Nearly a third of Saskatoon's water-main networks contain asbestos, CTV News investigation finds
Nearly a third of Saskatoon's water-main networks contain asbestos, according to data uncovered by the investigative team at CTV News' W5.
W5 found that 351 kilometres — 29 per cent — of water-main networks are made up of asbestos cement pipes.
- 'Canadians should be very concerned about their drinking water': W5 investigates asbestos cement pipes
While the verdict is still out on the risk posed by drinking water that contains asbestos, some research suggests ingesting the fibres could increase a person's risk of stomach and other gastrointestinal-related cancers.
“We are constantly getting more and more evidence,” Arthur Frank, a physician and professor of public health at Drexel University told W5.
"Some of it going back 50 years, but more and more evidence that it can cause gastrointestinal tract cancers," Frank said.
The location of asbestos cement water mains in Saskatoon, according to a map provided by the city. (CTV News)
Since Health Canada says there is no consistent evidence drinking or ingesting asbestos is harmful, there is currently no limit on how much can be in drinking water.
"If you drink water containing asbestos fibres, you eliminate the fibres, mostly through feces," the agency says on its website.
Health Canada says "there is no consistent, convincing evidence that asbestos ingested through water is harmful to your health."
Julian Branch, a Regina-based former journalist who is now an activist says there’s a "complete and utter lack of political accountability."
"Until asbestos is regulated in Canadian water, Canadians should be very concerned about their drinking water," Branch told W5.
On its website, the City of Saskatoon makes no secret about the fact that some water lines contain asbestos and cites Health Canada's guidance.
"There is no health concern with the use of asbestos cement water mains in the city's distribution system," the city's website says.
The city also notes that Saskatchewan's Water Security Agency does not require asbestos testing as part of Saskatoon's operating permit.

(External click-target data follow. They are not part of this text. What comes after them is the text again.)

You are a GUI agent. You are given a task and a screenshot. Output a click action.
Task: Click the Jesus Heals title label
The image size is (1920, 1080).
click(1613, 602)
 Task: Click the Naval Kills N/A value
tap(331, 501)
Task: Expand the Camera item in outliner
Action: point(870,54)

In a statement to CTV News, the city's water director Russ Munro also noted that "asbestos is only a health concern if the fibers are disturbed and they become airborne."

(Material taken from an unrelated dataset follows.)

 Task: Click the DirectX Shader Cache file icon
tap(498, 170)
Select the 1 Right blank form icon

On Monday, when asked about the issue by CTV News, Saskatoon mayor Charlie Clark also pointed to Health Canada's policy.
"They have been doing investigations into this on a repeated basis and have said there is not a threat to the water supply," Clark said.

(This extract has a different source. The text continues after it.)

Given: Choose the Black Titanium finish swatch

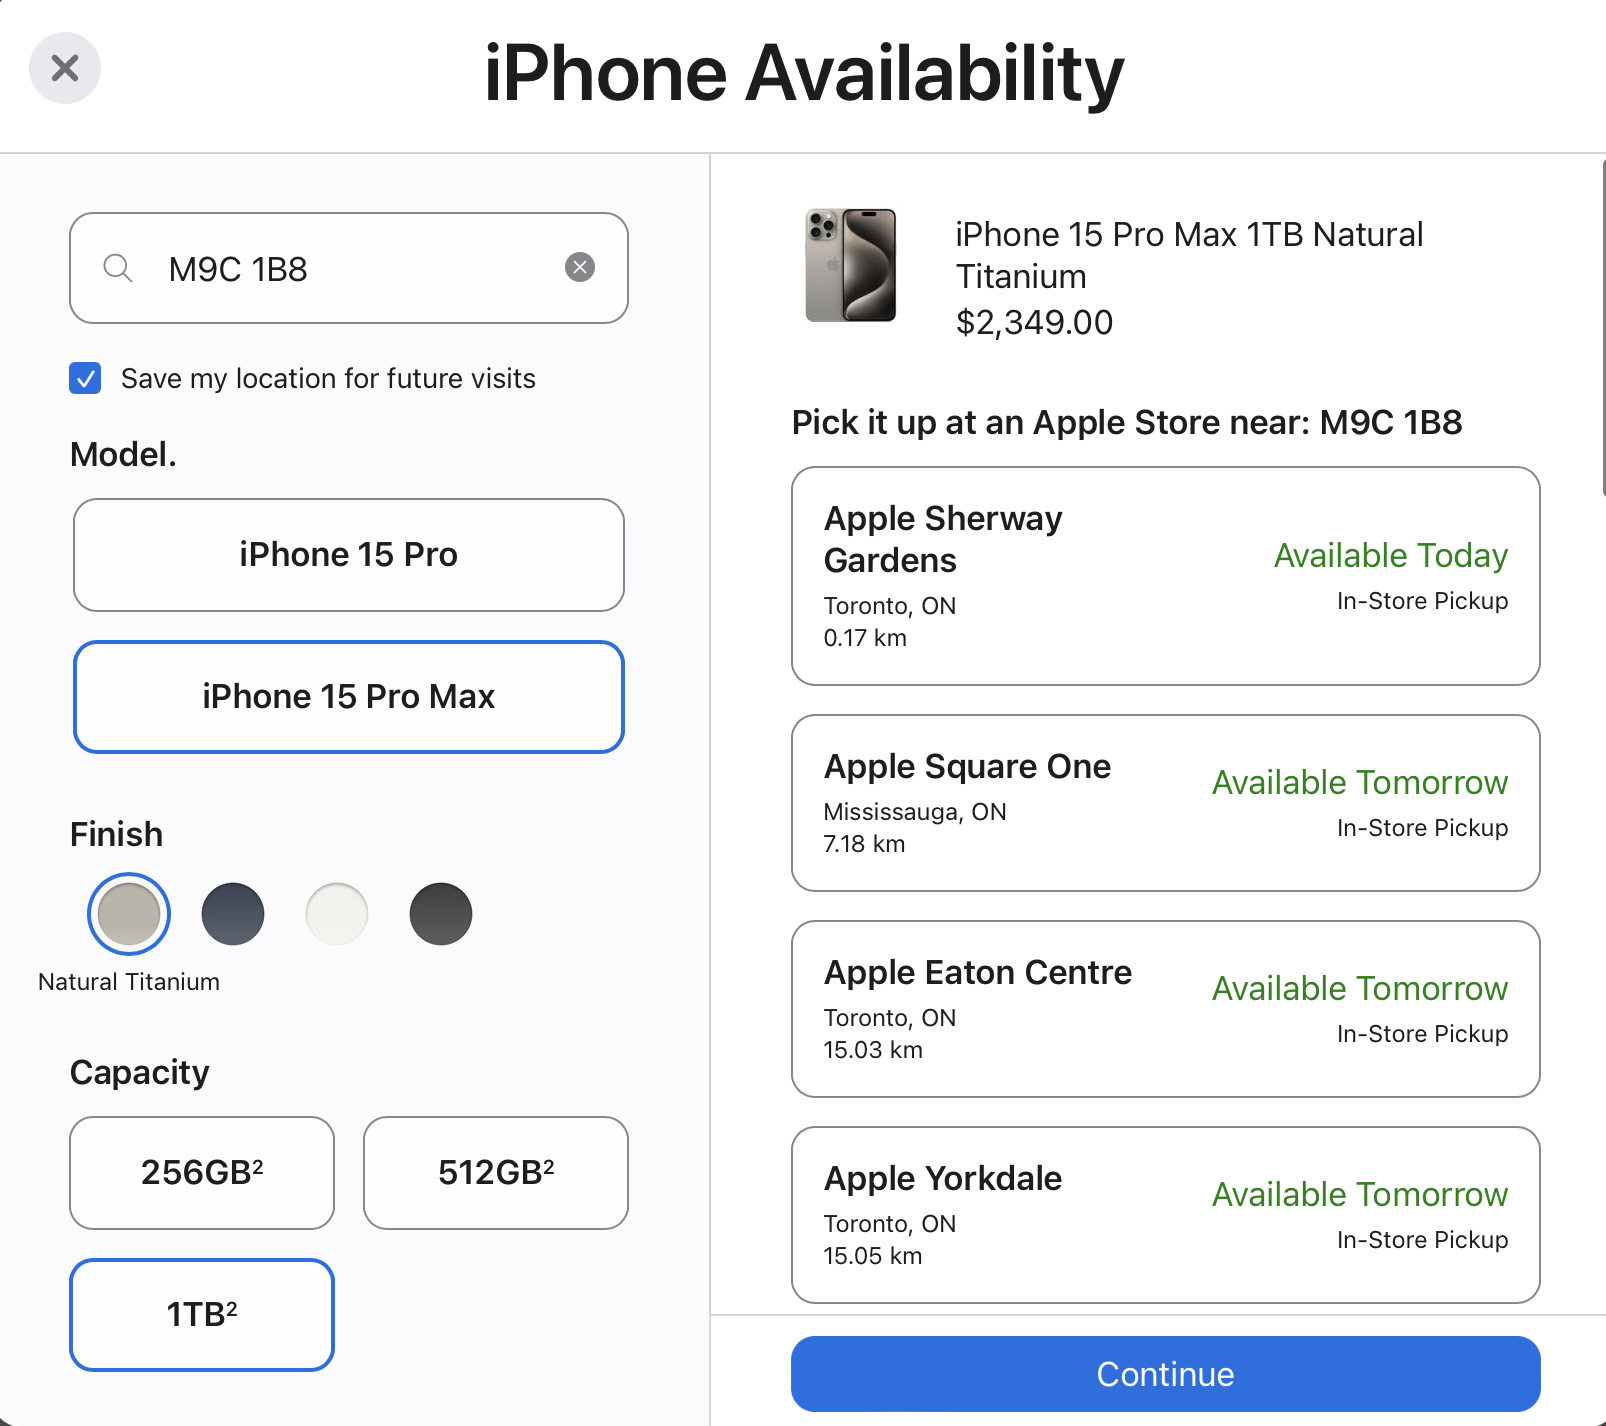Looking at the screenshot, I should (441, 914).
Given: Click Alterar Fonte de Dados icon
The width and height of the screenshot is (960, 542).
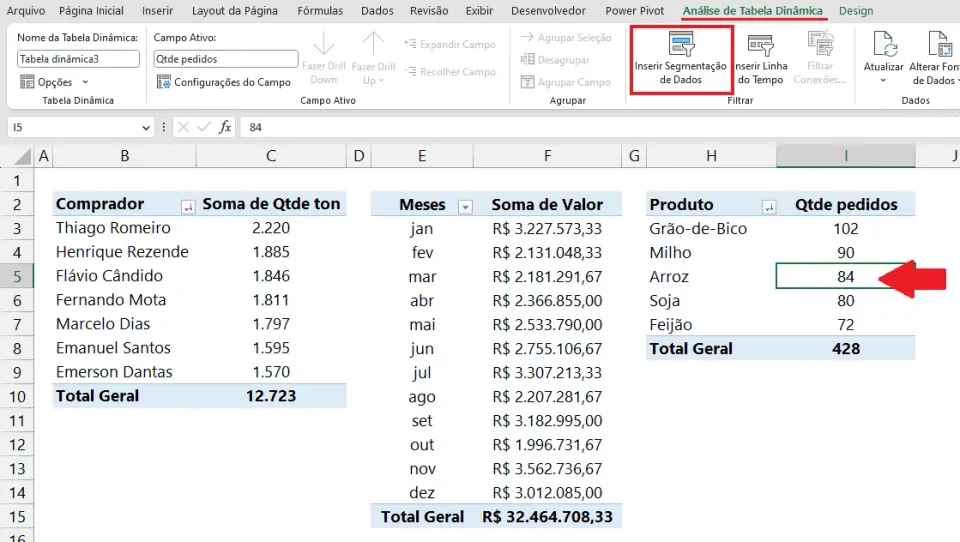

"We're trying to follow and understand the science on this as well as we are making unprecedented investments in our water mains," Clark said, referencing work underway to replace the remaining lead service lines in the city's water system.
"It's a challenge and not something that can be solved overnight, but we are wanting to ensure that people realize that we have one of the best water supplies in North America."